Next morning, Monday, after disposing of the embalmed head
to a barber, for a block, I settled my own and comrade's bill;
using, however, my comrade's money. The grinning landlord,
as well as the boarders, seemed amazingly tickled at the sudden
friendship which had sprung up between me and Queequeg--
especially as Peter Coffin's cock and bull stories about him
had previously so much alarmed me concerning the very person
whom I now companied with.

We borrowed a wheelbarrow, and embarking our things, including my own poor
carpet-bag, and Queequeg's canvas sack and hammock, away we went down
to "the Moss," the little Nantucket packet schooner moored at the wharf.
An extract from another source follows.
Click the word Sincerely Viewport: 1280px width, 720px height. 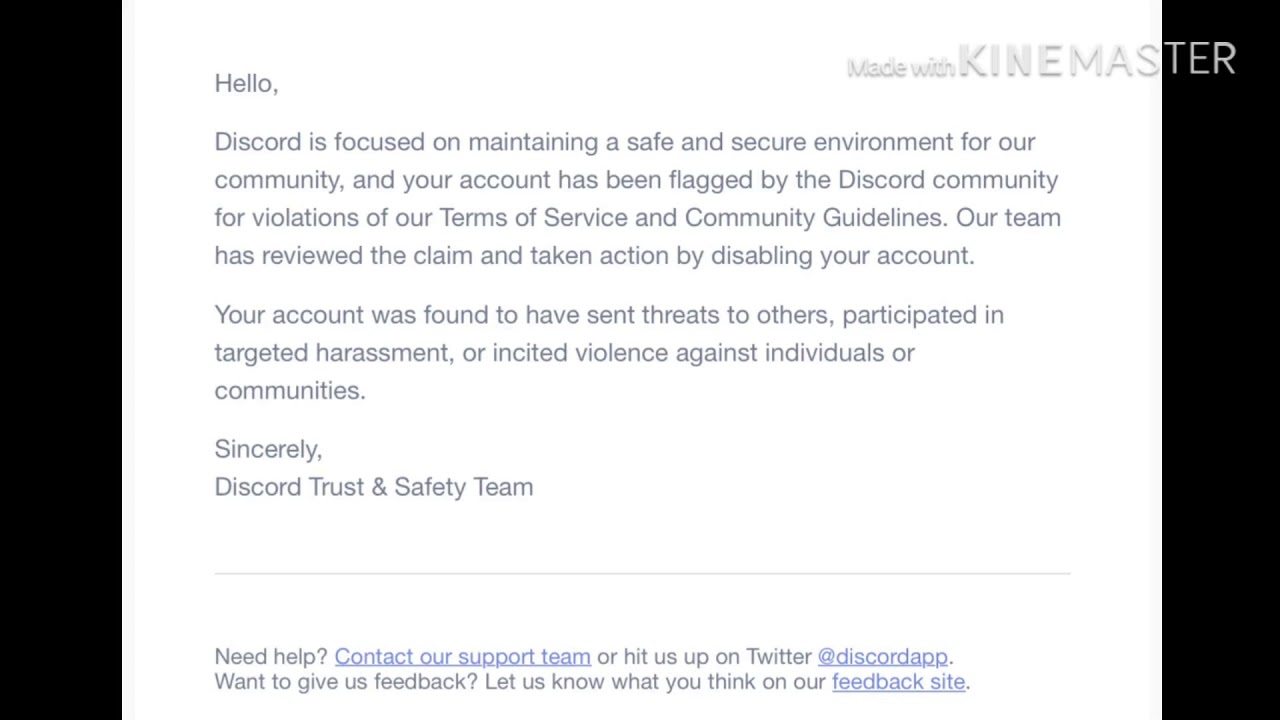[x=267, y=449]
As we were going along the people stared; not at Queequeg so much--
for they were used to seeing cannibals like him in their streets,--
but at seeing him and me upon such confidential terms. But we heeded
them not, going along wheeling the barrow by turns, and Queequeg
now and then stopping to adjust the sheath on his harpoon barbs.
I asked him why he carried such a troublesome thing with him ashore,
and whether all whaling ships did not find their own harpoons.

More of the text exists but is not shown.